Waittasec. If you have an RV, don't you already have a 12V power supply in the RV (engine + battery)?
posted by hattifattener at 6:04 PM on May 26, 2007


If you were really drawing 80A, you'd know it.. The wire and connection points would get plenty hot. I'd guess that the reading is inaccurate because you are using it to drive a motor (which is an inductive load), not a battery, but I can't think of the exact mechanism for that error.

the motor casing was just slightly warmish, not hot.

Well, it means you are unlikely to be damaging the motor, I guess.. 5 minutes isn't very long though, hard to know how easily heat flows from the motor to the casing. I'm also not sure the charger will like driving an inductive load.. Presumably breaking the charger isn't that much of a concern!?!?

At the very least, I'd put a big capacitor across the 12V.. Make sure you get the polarity right though, those caps can be explosive :P

The peak output of the charger will be at least 15V, probably higher, especially when the load isn't turned on, so don't be tempted by capacitors rated at 16V.

I chose 22,000uF as a first guess because at 12V and 20A the load is ~0.6ohms. That gives a time constant of 0.6*0.022 = 0.0132s, which is a little longer than the 0.008s between peaks of full wave rectified 60Hz. There are better ways to calculate the required capacitor, which probably result in a somewhat higher value..

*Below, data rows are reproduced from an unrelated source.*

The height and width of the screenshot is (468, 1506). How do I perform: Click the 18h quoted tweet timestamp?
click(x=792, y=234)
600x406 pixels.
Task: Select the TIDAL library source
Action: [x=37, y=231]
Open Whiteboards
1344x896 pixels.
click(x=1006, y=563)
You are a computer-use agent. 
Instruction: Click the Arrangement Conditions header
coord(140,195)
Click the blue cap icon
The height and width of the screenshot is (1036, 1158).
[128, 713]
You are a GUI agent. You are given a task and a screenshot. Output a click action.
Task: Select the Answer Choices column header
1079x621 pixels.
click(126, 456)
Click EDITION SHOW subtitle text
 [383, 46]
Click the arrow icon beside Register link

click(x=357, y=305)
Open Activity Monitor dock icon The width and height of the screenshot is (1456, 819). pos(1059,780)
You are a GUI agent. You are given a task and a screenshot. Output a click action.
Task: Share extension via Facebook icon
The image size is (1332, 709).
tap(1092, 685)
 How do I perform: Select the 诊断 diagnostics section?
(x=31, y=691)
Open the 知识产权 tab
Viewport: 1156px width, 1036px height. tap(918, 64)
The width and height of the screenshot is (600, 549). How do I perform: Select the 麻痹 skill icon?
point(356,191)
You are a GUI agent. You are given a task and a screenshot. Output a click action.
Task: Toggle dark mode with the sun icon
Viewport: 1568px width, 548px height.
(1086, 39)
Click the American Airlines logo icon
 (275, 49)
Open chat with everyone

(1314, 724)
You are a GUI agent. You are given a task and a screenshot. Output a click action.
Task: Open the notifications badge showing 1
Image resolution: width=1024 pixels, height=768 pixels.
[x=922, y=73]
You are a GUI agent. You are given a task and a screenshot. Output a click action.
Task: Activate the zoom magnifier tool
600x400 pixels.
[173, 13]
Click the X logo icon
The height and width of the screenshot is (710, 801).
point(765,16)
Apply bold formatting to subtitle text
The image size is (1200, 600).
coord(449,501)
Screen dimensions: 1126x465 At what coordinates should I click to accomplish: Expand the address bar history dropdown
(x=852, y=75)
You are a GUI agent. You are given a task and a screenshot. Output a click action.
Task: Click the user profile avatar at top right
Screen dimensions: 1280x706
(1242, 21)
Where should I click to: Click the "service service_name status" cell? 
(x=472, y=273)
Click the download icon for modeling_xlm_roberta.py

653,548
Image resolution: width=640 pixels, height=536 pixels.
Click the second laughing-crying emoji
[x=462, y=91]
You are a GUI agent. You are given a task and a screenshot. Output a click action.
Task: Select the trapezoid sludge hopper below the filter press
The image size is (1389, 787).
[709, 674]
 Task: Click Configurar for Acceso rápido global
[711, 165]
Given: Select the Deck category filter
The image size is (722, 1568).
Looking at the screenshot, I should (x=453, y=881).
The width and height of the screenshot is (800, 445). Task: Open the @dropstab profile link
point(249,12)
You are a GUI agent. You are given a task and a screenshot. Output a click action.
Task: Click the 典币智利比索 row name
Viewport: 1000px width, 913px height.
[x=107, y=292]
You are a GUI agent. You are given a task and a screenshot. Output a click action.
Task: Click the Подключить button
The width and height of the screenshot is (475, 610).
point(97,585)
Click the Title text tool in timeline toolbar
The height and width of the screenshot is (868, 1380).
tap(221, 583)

(Hmm.. Computer power supplies may not like driving inductive loads..)
posted by Chuckles at 6:07 PM on May 26, 2007


Computer power supplies may not like driving inductive loads

They don't, but they'll do it. I'm not sure how/why, but my (3) steppers (2.5amp/coil) were giving off some serious static electricity when I tried it. When you put your hand near one, you could feel the hair on your arms start to rise. Perhaps it was the circuit I was using to drive them, but doing this essentially turned my motors into transformers.
posted by IronLizard at 6:51 PM on May 26, 2007


Be careful if you have battery in the loop. I did that with a lead acid car battery and woke up one day to a steaming bubbling fountain of noxious fumes.
posted by StickyCarpet at 10:44 AM on May 27, 2007


Thinking about it some more, the super-cheap circuits I'd expect to find in a battery charger would all be fine with inductive loads.

Switchmode supplies (like computer supplies) can have all sorts of crazy behaviors if they don't like their load, though, oscillating or whatever— maybe that's what happened with IronLizard's setup.
posted by hattifattener at 5:54 PM on May 27, 2007


Glad you found a cheapish way to do this! Just wanted to mention that power supplies of that rating do exist. They're pretty hard to Google for, though.